Measures of Variability (College Board AP® Statistics): Study Guide

Written by: Naomi C

Reviewed by: Dan Finlay

Updated on 17 September 2024

Range

What is the range of a data set?

The range of a data set is the difference between the largest and smallest values in the data set
- $range = largest value - smallest value$
- If the data has units (seconds, cm, etc.), then the range has the same units as the values in the data set
The range is a measure of variability (i.e. a measure of spread)
- Recall that an average (measure of center) for a data set tells you what a 'typical' data value is
- The range tells you how spread out the data is around that average
  - A small range means all the data values are close to the average
  - A large range means that some of the data values are far from the average
The range is affected by outliers (extreme values, i.e. extremely large or extremely small)
- Outliers can cause the range of a data set to be large
- The range would then give a misleading idea about how spread out most of the data really is

Worked Example

Saffy counted the number of pairs of shoes that the students in her class owned. The results are listed below:

2, 6, 3, 3, 15, 4, 6, 7, 5, 4, 5,

5, 8, 4, 6, 6, 2, 7, 8, 5, 3

What is the range of the data set?

It can sometimes help to write the data in size order

2, 2, 3, 3, 3, 4, 4, 4, 5, 5,

5, 5, 6, 6, 6, 6, 7, 7, 8, 8, 15

The range is the largest value minus the smallest value

15 - 2 = 13

The range of the number of pairs of shoes that a student in Saffy's class owns is 13

Interquartile range

What is the interquartile range (IQR) of a data set?

The interquartile range (IQR) of a data set is the difference between the third quartile (Q3) and first quartile (Q1) of the data set
- $IQR = Q 3 - Q 1$
- The IQR has the same units as the values in the data set (seconds, cm, etc.)
The interquartile range is also a measure of variability (i.e. of spread)
- Half of the data values in a data set are between Q1 and Q3
  - This 'middle half' of the data set may be thought of as the 'most typical' half of the data
  - The IQR tells you how spread out the values in that middle half are
The largest and smallest values in a data set do not affect the interquartile range
- This makes the IQR a better measure of spread for data sets with outliers (extreme values, i.e. extremely large or extremely small)

Examiner Tips and Tricks

When you enter a set of data into your calculator, the 1-variable statistics function will return the IQR as one of its calculated values.

This is a useful check but you should make sure you show your working clearly.

Worked Example

Roger planted a number of hot pepper seeds and recorded the number of days it took each seed to germinate.

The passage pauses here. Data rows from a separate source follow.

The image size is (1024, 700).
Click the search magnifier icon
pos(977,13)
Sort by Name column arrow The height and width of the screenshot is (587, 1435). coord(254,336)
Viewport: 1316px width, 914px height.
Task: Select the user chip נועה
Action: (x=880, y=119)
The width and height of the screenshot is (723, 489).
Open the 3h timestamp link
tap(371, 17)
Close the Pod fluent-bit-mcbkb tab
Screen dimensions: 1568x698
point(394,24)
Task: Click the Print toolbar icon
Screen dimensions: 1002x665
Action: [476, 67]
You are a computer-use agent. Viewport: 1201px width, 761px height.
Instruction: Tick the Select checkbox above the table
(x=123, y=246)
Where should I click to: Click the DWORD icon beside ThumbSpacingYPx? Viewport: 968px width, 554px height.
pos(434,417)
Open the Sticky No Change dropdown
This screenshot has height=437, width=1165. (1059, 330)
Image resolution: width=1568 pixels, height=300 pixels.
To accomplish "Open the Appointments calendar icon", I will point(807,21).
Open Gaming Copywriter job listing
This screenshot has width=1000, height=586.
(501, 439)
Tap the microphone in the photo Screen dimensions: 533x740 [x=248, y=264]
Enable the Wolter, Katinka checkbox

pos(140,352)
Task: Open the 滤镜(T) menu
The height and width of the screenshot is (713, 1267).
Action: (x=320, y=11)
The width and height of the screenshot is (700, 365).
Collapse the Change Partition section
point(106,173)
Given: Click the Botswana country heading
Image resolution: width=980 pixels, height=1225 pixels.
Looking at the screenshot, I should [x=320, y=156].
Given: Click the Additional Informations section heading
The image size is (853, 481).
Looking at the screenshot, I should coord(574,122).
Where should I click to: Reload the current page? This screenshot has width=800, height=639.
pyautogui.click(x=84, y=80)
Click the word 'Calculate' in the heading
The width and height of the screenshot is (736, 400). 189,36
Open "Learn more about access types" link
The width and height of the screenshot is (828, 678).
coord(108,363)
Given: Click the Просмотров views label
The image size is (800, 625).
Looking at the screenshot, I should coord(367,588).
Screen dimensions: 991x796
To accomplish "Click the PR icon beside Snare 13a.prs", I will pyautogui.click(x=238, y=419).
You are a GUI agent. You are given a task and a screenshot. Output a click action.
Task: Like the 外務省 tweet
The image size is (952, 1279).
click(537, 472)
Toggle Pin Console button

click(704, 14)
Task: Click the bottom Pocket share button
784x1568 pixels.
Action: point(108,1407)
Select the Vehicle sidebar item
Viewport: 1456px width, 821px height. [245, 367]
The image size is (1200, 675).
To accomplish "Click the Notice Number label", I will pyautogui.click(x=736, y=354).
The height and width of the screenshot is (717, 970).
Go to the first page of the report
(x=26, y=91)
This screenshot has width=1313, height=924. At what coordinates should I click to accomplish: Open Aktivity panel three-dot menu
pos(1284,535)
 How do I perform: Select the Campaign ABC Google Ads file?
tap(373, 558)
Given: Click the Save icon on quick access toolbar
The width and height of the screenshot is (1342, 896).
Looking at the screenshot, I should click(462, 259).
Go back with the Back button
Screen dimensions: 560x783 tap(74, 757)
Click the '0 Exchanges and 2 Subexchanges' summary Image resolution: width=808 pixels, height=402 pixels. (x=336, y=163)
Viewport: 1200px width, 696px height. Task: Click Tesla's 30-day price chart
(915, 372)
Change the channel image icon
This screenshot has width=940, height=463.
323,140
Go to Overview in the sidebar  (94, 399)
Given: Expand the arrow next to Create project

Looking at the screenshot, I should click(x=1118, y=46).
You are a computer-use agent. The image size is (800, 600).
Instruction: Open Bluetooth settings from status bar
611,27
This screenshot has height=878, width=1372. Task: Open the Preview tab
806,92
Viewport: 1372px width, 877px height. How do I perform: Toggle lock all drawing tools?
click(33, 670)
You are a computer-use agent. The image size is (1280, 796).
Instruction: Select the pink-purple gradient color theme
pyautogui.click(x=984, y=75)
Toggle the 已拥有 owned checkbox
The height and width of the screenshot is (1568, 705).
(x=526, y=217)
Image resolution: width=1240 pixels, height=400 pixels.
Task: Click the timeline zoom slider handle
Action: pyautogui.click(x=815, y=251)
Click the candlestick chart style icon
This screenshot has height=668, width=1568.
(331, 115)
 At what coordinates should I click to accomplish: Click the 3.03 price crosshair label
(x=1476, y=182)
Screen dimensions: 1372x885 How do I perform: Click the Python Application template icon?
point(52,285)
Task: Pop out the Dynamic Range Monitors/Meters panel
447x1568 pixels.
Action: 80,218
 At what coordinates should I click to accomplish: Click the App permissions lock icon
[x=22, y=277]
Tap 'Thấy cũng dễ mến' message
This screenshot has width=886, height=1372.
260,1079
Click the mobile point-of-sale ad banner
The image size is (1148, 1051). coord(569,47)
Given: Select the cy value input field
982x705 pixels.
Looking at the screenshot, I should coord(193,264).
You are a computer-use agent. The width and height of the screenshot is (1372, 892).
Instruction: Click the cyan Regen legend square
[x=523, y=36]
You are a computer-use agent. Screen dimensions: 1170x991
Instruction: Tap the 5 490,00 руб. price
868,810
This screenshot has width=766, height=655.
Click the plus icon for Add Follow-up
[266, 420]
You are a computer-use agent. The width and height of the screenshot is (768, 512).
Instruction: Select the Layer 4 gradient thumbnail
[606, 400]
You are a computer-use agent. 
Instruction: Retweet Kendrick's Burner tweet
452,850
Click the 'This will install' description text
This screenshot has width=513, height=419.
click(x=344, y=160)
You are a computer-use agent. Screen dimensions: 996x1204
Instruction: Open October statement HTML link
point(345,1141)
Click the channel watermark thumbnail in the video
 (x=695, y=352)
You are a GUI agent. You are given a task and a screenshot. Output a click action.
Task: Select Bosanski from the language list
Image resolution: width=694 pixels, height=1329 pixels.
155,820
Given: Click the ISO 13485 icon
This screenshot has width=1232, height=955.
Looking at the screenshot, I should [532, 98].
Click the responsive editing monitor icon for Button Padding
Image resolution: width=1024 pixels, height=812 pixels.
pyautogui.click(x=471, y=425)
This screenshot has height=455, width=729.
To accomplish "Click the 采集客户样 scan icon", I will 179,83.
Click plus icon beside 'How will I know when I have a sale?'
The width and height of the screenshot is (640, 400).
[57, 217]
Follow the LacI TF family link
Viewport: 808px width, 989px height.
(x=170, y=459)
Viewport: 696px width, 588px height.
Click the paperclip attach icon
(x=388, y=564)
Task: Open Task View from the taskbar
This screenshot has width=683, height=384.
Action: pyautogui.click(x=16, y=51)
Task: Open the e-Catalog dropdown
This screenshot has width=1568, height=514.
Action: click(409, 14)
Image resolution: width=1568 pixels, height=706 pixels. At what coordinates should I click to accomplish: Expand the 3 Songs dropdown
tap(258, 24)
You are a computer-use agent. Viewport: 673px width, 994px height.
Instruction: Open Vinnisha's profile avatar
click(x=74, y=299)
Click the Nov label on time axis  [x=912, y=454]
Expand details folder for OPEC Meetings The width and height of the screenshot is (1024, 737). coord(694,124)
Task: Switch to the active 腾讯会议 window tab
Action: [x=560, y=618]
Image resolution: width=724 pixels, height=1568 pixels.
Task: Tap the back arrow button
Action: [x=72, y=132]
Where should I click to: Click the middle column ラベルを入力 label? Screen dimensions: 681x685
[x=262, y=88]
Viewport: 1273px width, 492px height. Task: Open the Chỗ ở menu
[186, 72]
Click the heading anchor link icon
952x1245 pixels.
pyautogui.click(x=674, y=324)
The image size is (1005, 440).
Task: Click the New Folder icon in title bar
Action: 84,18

The results are listed below:

5 5 6 6 6 7 7 7 7 7 7 7 8

8 8 8 8 8 9 9 9 9 10 10 11 23

Roger calculates that the first quartile of his data set on hot pepper seeds is 7, and the third quartile is 9.

(a) What is the interquartile range of the data set?

Answer:

The interquartile range is the third quartile minus the first quartile

9 - 7 = 2

The interquartile range of the data set is 2 days

(b) Suggest a reason why the interquartile range might be a better measure of spread than the range for this data set.

Answer:

Note that the '23' is an outlier (extreme value)

This would affect the range, but not the IQR

The 23 in the data set is an outlier (extreme value) compared to all the other values

This would make the range very large and give a misleading idea about the spread of the data

The interquartile range is not affected by extreme values, and so will be a better measure of spread for this data set

Standard deviation & variance

What is the standard deviation of a data set?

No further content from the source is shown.